We speak of a parcel or a passenger being ‘in transit’, or the ‘rapid transit authority’ that transports you from a to b. It is perhaps a special usage in the transportation industry. We hear of ‘the transit of Venus’ as an astronomical phenomenon, when Venus is observed crossing the face of the sun. Less often, we talk of something ‘transiting’ from one side to another across a given space. But we would rarely tell our husbands on the phone: ‘I am just transiting the high street now’, when we have the perfectly sensible ‘crossing’ at our service.
Or wouldn’t we? It sounds absolutely like something a policeman would say!
From ‘transit’ there is also a descendant noun with a slightly devolved meaning, ‘transition’ – the process of being in transit from one state or place to another. The good Dr Jekyll makes a ‘transition’ to the evil Mr Hyde. The actor makes a ‘transition’ from stage to film. A transvestite makes a ‘transition’ between the male image and the female.

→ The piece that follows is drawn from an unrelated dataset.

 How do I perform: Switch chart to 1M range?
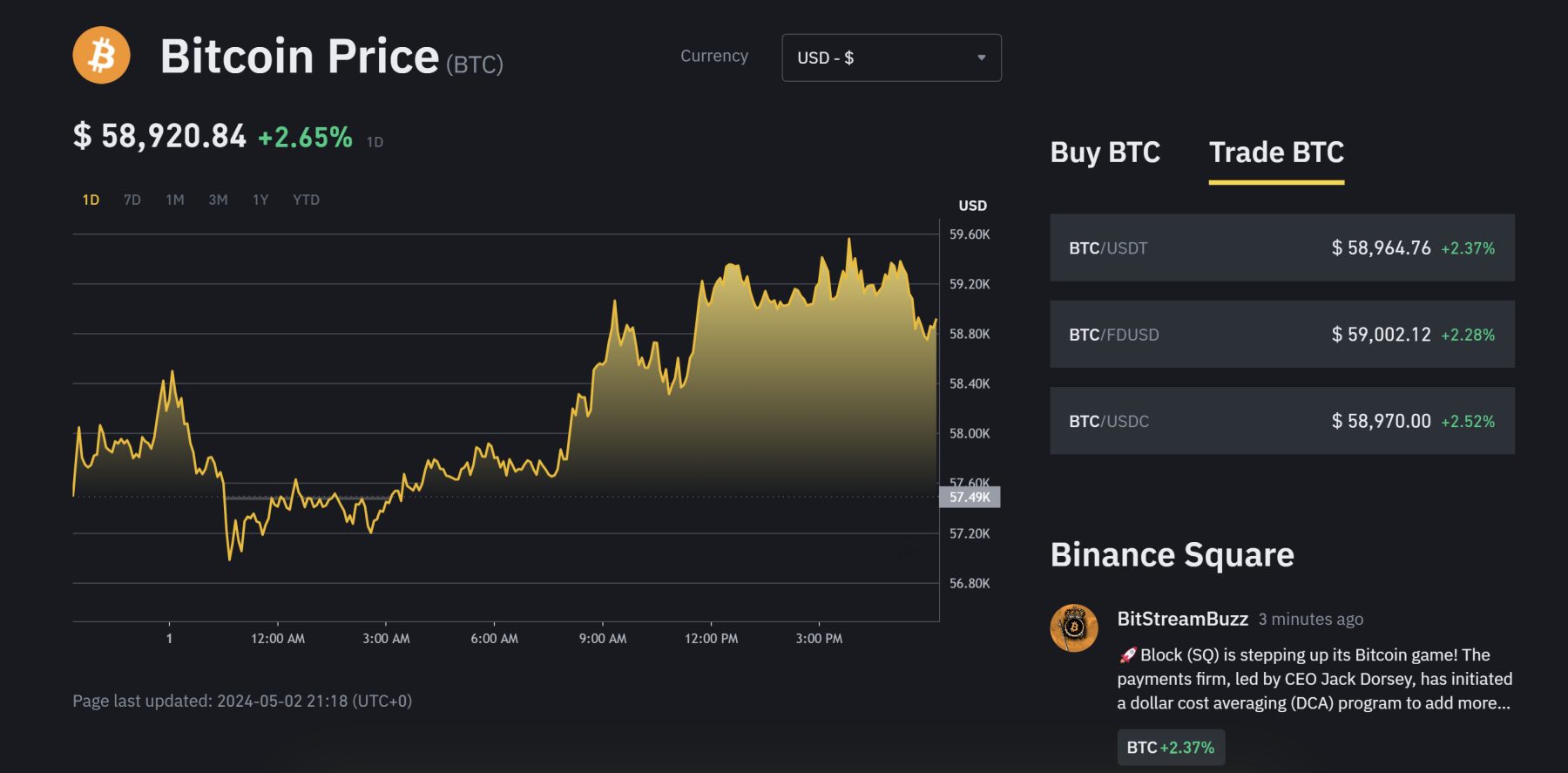175,200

The implication of ‘transition’ is more that of an ongoing change of place or state, than of an actual physical movement between two states or places. And it requires an auxiliary verb: you ‘make’ the transition.
More horrifying, therefore, is the new usage of ‘transition’ as an intransitive verb! Our American cousins have started to say things like: ‘He is transitioning to his new job’, or ‘the war is transitioning to a state of highest threat’; meaning, I suppose, that something or someone is changing from one place or state to another.

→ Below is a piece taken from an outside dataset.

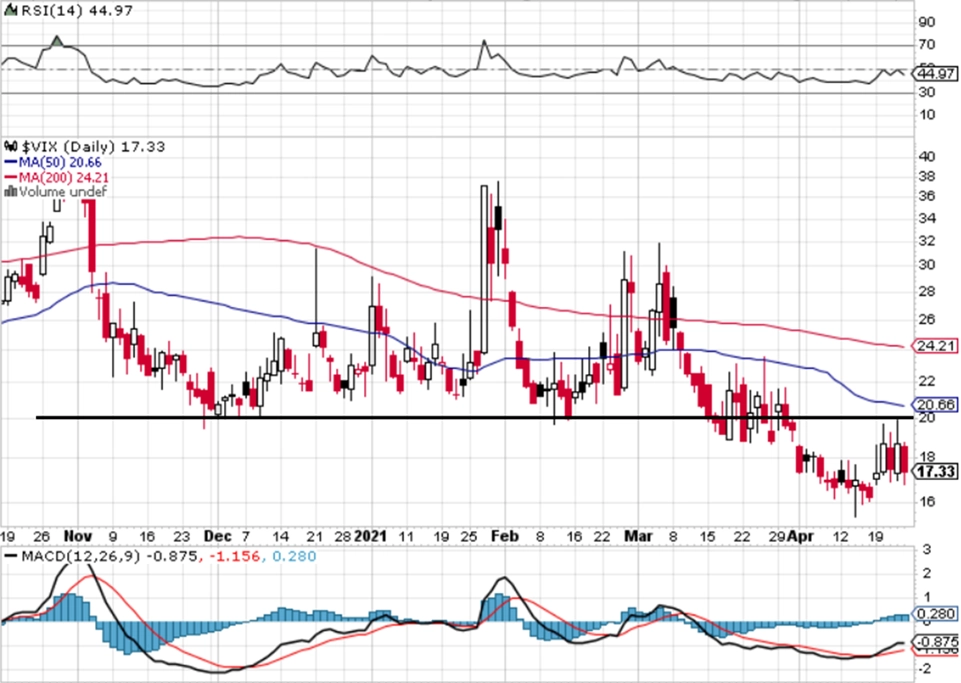Select the Feb label on date axis

pos(504,536)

The idea of ‘crossing’ a space, in the prepositional sense, has become lost; while those similar friends, ‘transport’ and ‘transform’ (even ‘change’ and ‘affect’) are left on the shelf.

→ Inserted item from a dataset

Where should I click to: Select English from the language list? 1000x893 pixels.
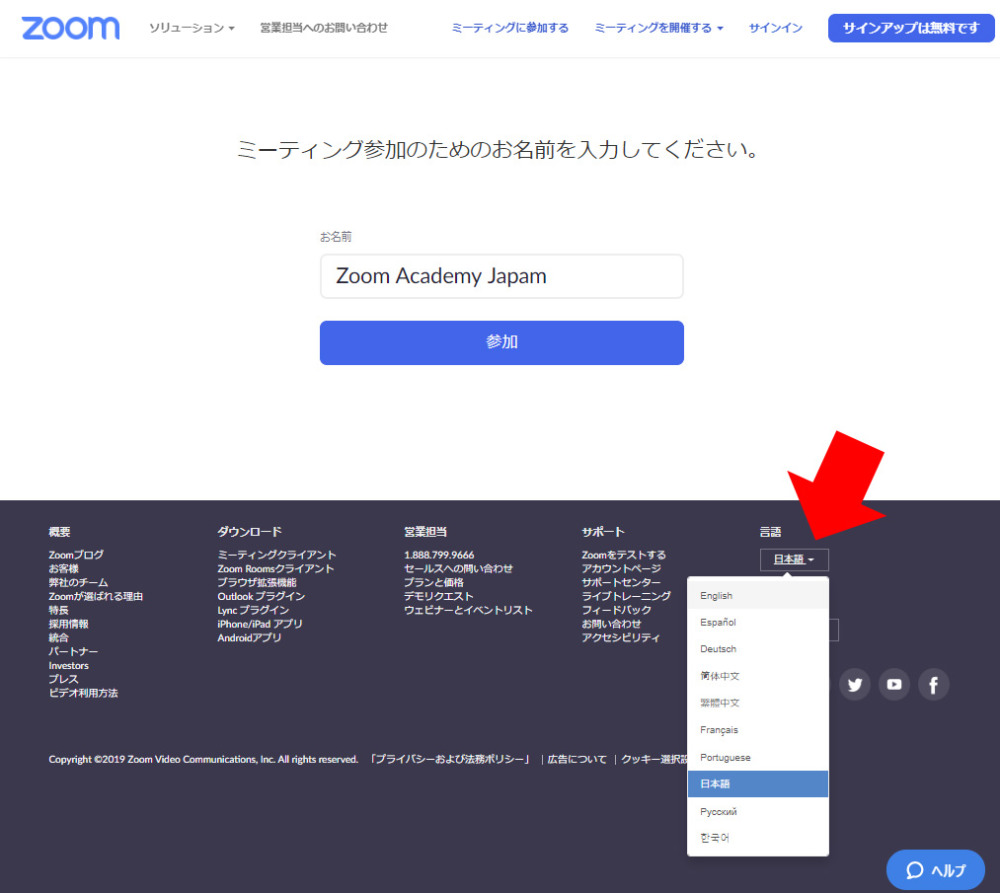(x=716, y=596)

I hope then that I never live to see or hear the logical transitive form of ‘transition’: ‘transitionise’, meaning to put someone or something into a state of transition. For, one can easily see the development of this, yet a third-stage verbal development of ‘transit’: ‘I transitionise, you transitionise, he/she transitionises….’ ‘I’m sorry, Miss Jones, but we are transitionising you to another department…’
Worse yet, a verb developed from the adjectival form, ‘transitionalise’ (to imply putting someone or something into an interim state of change): ‘Bashar was completely transitionalised by a radical preacher…’; ‘We are transitionalising the situation….’ ‘This service will halt at New Street to enable passengers to transitionalise to Platform 4…’
It’s ghastly, I know. But there is a precedent. I have in the past been accused and found guilty of…….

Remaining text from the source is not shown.